Norton Street Festa a big occasion in the heart of Little Italy

By January 14, 2020 April 6th, 2020 No Comments

On Sunday, October 27, over 150,000 visitors flocked to Leichhardt for the annual Norton Street Italian Festa, which this year included the official announcement: Norton Street will be renamed Little Italy.

Now in its 33rd year, Norton Street Festa unites people of all backgrounds for a taste of the Italian language and culture.

The principal sponsor of the festival was Inner West Council (IWC), with CO.AS.IT. as platinum sponsor.

This year, the festival included a voting poll, where locals could have their say on which specific zone should be renamed Little Italy and what Italian symbols might be included in the proposed mural at Harold Hawkins Court.

Mayor Darcy Byrne took to the stage to publicly announce the IWC’s initiative.

“Council has voted for my proposal to officially rename central Leichhardt as Little Italy,” Byrne said.

“Today we are consulting the community on this proposal.

“Get behind the recognition of the birthplace of Italo-Australia.”

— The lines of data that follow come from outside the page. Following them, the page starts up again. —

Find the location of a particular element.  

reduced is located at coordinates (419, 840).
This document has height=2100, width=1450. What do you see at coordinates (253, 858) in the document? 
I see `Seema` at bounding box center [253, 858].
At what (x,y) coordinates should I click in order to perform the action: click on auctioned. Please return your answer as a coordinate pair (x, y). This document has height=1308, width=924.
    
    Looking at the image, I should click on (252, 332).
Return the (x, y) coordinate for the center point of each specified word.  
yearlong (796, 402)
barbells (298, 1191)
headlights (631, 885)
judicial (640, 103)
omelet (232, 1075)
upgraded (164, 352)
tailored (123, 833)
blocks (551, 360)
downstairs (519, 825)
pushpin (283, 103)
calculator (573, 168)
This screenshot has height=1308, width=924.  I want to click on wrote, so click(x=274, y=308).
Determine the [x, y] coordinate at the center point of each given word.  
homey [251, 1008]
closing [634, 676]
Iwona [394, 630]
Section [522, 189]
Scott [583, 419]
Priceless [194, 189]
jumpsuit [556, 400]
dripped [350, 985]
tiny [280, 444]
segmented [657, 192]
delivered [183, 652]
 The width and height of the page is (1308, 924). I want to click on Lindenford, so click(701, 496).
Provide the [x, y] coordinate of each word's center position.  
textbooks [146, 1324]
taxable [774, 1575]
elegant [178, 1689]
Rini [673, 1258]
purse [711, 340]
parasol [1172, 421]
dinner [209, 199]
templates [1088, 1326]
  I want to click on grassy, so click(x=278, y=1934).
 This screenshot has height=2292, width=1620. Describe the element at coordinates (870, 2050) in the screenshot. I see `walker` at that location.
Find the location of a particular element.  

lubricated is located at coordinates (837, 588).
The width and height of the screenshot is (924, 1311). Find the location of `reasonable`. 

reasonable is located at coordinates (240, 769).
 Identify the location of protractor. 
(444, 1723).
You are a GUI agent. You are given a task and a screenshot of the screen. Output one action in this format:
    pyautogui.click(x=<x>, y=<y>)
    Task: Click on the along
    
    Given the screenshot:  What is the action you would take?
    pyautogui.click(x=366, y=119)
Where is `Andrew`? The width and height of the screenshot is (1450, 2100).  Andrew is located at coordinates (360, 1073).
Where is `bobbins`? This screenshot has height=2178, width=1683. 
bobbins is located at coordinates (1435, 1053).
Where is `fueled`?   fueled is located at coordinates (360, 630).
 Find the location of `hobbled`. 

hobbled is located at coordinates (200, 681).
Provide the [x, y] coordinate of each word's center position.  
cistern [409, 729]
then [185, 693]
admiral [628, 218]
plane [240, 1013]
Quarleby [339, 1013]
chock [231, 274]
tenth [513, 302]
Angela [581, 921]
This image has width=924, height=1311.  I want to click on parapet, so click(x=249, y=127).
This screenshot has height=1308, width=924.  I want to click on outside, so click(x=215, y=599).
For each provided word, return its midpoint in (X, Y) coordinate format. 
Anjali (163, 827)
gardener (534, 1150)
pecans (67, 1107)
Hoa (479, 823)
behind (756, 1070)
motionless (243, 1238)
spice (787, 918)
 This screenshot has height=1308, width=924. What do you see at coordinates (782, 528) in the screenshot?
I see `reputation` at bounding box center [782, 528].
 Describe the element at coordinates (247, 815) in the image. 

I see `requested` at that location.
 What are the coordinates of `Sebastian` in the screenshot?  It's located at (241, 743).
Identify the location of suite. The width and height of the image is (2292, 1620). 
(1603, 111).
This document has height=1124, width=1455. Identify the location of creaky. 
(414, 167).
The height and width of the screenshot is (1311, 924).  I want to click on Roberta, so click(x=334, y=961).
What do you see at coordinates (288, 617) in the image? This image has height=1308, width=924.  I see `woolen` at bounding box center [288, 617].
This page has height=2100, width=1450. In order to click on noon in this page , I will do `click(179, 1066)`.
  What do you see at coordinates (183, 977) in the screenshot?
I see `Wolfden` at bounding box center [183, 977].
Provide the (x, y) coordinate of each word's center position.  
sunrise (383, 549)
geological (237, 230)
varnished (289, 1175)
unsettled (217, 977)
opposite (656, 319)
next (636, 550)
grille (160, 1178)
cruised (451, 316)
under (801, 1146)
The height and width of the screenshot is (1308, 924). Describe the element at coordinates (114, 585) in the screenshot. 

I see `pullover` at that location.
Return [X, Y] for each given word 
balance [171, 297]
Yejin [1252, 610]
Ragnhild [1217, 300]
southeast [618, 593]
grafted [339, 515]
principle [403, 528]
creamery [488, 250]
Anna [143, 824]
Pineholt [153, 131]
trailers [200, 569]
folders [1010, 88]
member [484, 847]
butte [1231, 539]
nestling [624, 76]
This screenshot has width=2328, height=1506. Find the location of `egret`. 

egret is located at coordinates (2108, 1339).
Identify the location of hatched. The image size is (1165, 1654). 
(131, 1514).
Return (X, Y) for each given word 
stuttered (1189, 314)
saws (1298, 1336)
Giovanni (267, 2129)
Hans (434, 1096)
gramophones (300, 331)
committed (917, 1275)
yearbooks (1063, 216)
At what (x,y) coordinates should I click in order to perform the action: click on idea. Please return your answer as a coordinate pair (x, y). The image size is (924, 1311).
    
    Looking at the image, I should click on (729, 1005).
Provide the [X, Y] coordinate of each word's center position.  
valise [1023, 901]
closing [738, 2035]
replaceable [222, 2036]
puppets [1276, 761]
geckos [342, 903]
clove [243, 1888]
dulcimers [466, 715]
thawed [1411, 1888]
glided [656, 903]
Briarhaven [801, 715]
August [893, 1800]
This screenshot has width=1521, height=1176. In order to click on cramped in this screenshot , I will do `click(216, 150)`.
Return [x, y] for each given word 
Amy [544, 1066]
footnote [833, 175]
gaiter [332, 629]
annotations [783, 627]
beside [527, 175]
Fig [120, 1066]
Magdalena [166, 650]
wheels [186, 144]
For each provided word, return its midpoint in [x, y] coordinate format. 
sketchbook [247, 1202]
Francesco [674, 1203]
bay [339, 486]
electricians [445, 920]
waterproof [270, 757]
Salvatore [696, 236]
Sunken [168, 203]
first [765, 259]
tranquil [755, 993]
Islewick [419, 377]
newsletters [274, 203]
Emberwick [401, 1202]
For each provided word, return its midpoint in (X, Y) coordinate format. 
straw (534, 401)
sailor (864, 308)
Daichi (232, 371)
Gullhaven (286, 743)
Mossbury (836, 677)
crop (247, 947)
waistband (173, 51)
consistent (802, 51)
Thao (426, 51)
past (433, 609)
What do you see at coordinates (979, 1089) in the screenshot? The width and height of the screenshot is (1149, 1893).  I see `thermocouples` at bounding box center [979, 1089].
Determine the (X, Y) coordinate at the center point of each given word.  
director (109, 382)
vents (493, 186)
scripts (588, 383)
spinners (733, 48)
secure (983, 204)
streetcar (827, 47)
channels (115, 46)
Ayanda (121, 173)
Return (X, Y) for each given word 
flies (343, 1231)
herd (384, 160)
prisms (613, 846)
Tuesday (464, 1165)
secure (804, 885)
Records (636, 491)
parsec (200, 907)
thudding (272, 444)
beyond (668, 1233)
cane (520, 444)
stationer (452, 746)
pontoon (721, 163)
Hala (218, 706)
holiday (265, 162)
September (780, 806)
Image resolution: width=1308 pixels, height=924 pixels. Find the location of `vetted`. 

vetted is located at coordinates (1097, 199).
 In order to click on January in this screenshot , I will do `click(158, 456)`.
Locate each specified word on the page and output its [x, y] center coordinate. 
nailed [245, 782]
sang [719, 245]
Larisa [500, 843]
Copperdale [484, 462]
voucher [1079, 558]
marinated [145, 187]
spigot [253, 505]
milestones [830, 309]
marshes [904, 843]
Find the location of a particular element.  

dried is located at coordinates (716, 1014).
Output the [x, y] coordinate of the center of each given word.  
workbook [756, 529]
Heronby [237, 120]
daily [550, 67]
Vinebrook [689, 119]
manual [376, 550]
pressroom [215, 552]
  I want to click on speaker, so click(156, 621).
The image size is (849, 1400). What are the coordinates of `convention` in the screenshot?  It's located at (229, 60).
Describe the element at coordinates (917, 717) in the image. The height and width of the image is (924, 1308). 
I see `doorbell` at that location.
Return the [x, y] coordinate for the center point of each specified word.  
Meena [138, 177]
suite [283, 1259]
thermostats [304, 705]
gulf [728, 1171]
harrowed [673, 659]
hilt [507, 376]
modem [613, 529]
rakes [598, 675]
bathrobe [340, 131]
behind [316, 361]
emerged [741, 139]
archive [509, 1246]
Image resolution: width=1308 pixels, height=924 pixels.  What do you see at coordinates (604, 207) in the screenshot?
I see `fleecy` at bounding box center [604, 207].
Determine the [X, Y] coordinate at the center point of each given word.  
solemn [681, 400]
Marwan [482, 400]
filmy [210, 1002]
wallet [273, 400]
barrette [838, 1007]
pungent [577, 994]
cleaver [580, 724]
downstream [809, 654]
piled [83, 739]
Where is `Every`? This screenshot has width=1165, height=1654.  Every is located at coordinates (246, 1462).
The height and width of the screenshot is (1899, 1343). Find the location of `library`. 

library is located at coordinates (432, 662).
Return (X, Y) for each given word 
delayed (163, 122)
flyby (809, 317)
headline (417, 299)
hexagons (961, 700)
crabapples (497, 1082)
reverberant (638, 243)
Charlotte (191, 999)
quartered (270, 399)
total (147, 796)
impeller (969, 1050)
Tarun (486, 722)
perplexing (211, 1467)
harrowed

Results of the poll showed a decisive leaning toward naming Norton Street Little Italy, with suggested symbols to be considered in the mural the traditional plate of pasta, pizza, other foods and wine, or even portraits of some of the 2006 FIFA World Cup football champions.

This year Festa had a special visit from The Hon. Anthony Albanese MP, Leader of the Opposition and Member for Grayndler.

“Norton Street Italian Festa is a great celebration of the Italian community and in particular of the Italian community that is based around the inner west of Sydney,” Albanese said.

“It is a great day to showcase Italian culture.”

Albanese also expressed his support of the Little Italy initiative.

This support was echoed by other speakers on the day including Jamie Parker MP Member for Balmain, and Senator Francesco Giacobbe OAM, who represents Oceania in the Italian Senate.

Festa was also the perfect opportunity to officially welcome the new Italian Consul General Andrea De Felip, who arrived in Australia only days ago.

The CO.AS.IT. team were out in full force, promoting Italian language, culture, community and aged care services in NSW.

The CO.AS.IT. stall entertained kids with free face painting and arts and crafts, while adults were enticed with a free Italian lesson.

The stall also included the 10,000 Italian Roses Project, through which CO.AS.IT. is promoting breast screening in the Italian community in New South Wales.

The CO.AS.IT. stage featured stars from The Voice: Chris Ninni  and Claudia Migliaccio, who flew in from Adelaide and delighted the crowds with performances in both English and Italian.

Grace Rizzo, Arturo Toscani, and Mathew Dal Cin added to the Italian flavour with some Italian classics, operas and Neapolitan songs, not to mention an authentic performance by Sydney Italian choir Coro D’Abruzzo, and a tarantella performance by VDC Academy.

But the performance which attracted the largest audience of the day came from the students of the Italian Bilingual School (IBS), who performed the anthems in both English and Italian.

General Manager of CO.AS.IT. Thomas Camporeale wrapped up the day’s formalities with his speech recognising CO.AS.IT.’s long-standing relationship with Leichhardt.

“CO.AS.IT. has been part of Norton Street since 1998,” Camporeale said.

“Norton Street has long been the emotional and physical centre of the Italian community in Sydney and is universally recognised as the heart of Little Italy.

“It was the first stop for many of the post war Italian migrants who disembarked in Sydney.

“They either established roots here and created a thriving community or used it as the stepping stone to look for work elsewhere.

“The first Norton Street Italian Festa was organised in 1986 by the Capuchin Priests at St Fiacres Church in Leichhardt, to replicate the religious festivals of Italy.

“For this and many other reasons we show our support to the Mayor’s efforts to have Leichhardt officially recognised as Little Italy.”

Further steps are expected to be taken in the future to ensure that Haberfield is also symbolically recognised as an important place for the Italian community.